Cedar Crest College is investigating a significant cybersecurity incident that disrupted campus applications and file-sharing systems as officials work to restore services.
The college in Allentown, Pennsylvania, said it identified the incident at about 7:45 a.m. July 13 and immediately activated emergency response protocols to contain the activity and protect institutional data. The disruption affected campus applications, network drives and cloud-based file-sharing systems, including OneDrive.
Cedar Crest said it is working with outside cybersecurity experts and law enforcement to investigate the incident, strengthen security measures and restore services through what it described as a careful and controlled process.

The college directed people experiencing technology problems to its help desk and established a separate email address for questions about the cybersecurity incident. It also urged students, faculty and staff to watch for phishing attempts, use unique passwords and enable multifactor authentication.

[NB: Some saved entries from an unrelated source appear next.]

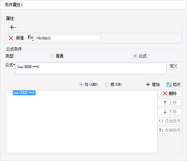Image resolution: width=187 pixels, height=161 pixels.
Task: Move condition down with 下移
Action: [x=170, y=112]
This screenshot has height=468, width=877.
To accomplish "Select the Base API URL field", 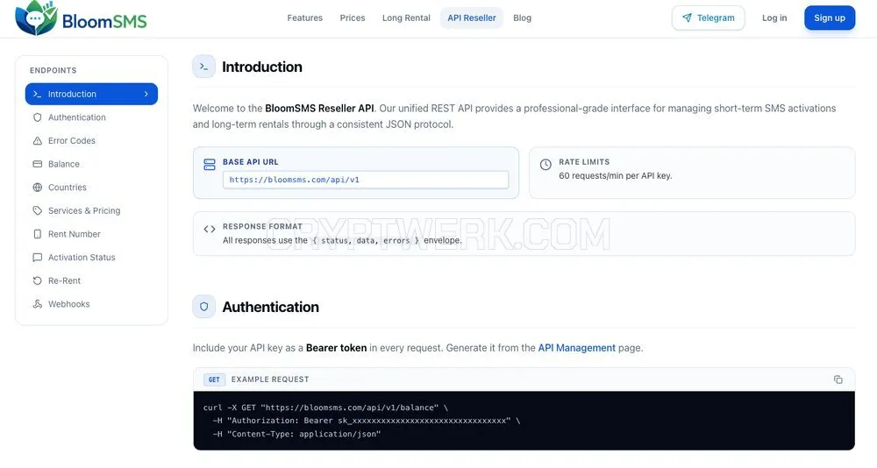I will coord(366,180).
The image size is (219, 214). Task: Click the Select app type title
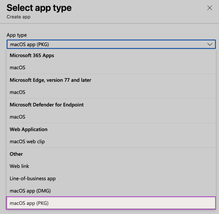pyautogui.click(x=39, y=8)
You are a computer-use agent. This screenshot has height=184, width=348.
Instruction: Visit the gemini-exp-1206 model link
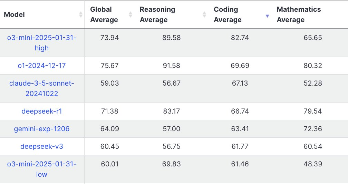coord(42,129)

Cybersecurity monitoring site ransomware.live reported that the NightSpire ransomware group claimed responsibility for the Cedar Crest incident. The site said it discovered the claim July 14 and that the listing identified July 13 as the attack date, the same day the college said it detected the incident. The listing did not describe any allegedly stolen data.

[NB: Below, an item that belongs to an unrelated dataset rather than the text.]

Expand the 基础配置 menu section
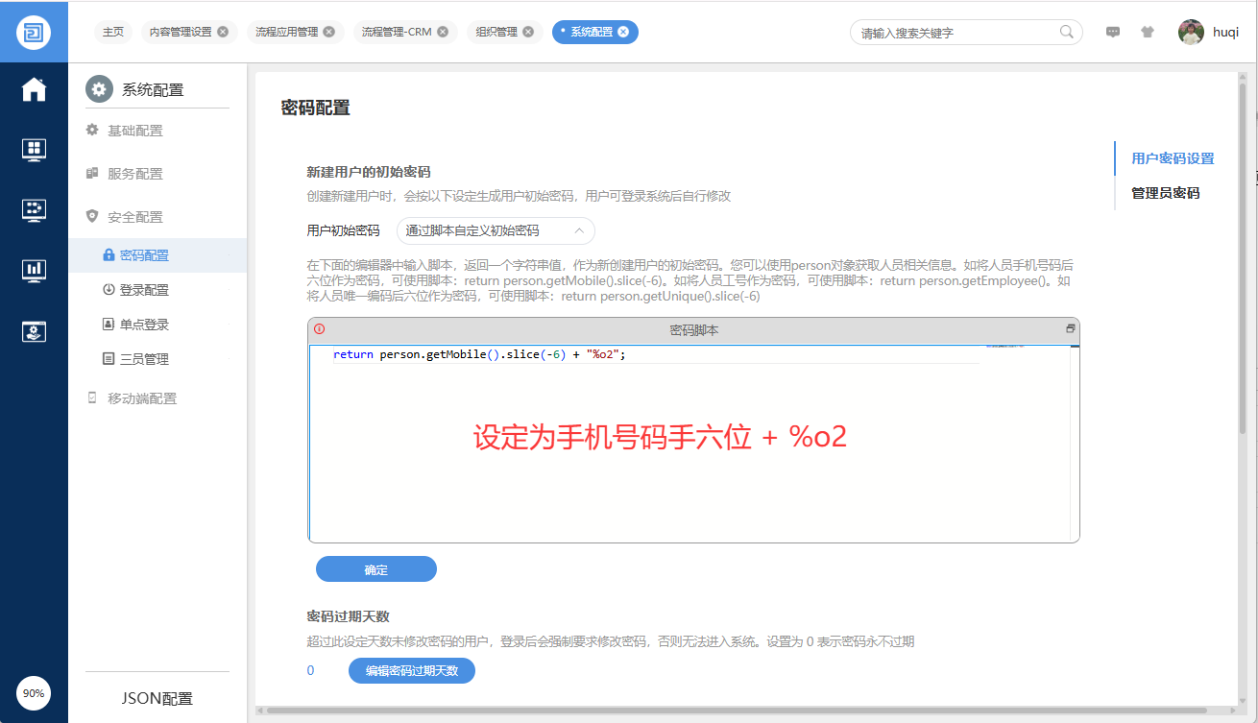1258x723 pixels. [x=135, y=131]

DysruptionHub could not independently verify the claim because NightSpire’s leak site was offline when checked. Cedar Crest has not attributed the incident to the group.
NightSpire is a ransomware operation first observed in early 2025. Researchers link it to double-extortion attacks involving data theft, system encryption and threats to publish stolen information.
Cedar Crest is a private liberal arts college serving undergraduate and graduate students in Allentown.
The incident follows disruptive cyberattacks and ransomware claims involving other small private colleges.
The Medusa ransomware group claimed responsibility for a March 2026 attack on Belhaven University in Jackson, Mississippi. The INC Ransom group claimed an August 2025 attack on the University of St. Thomas in Houston.
Neither university publicly confirmed the groups’ involvement. St. Thomas later said an unauthorized actor accessed or acquired files from its systems.
Cedar Crest has not confirmed the attack method, ransomware involvement, NightSpire’s role, data theft, encryption or a ransom demand. Officials have said only that some information may have been accessed or compromised. They have not identified the affected information or individuals or provided a timetable for restoring every affected service.
Cedar Crest said it will directly notify people if the investigation determines their information was compromised and notification is appropriate or required.
The college had not responded by publication time to a DysruptionHub request for comment about the NightSpire claim, the scope of the disruption and the status of recovery.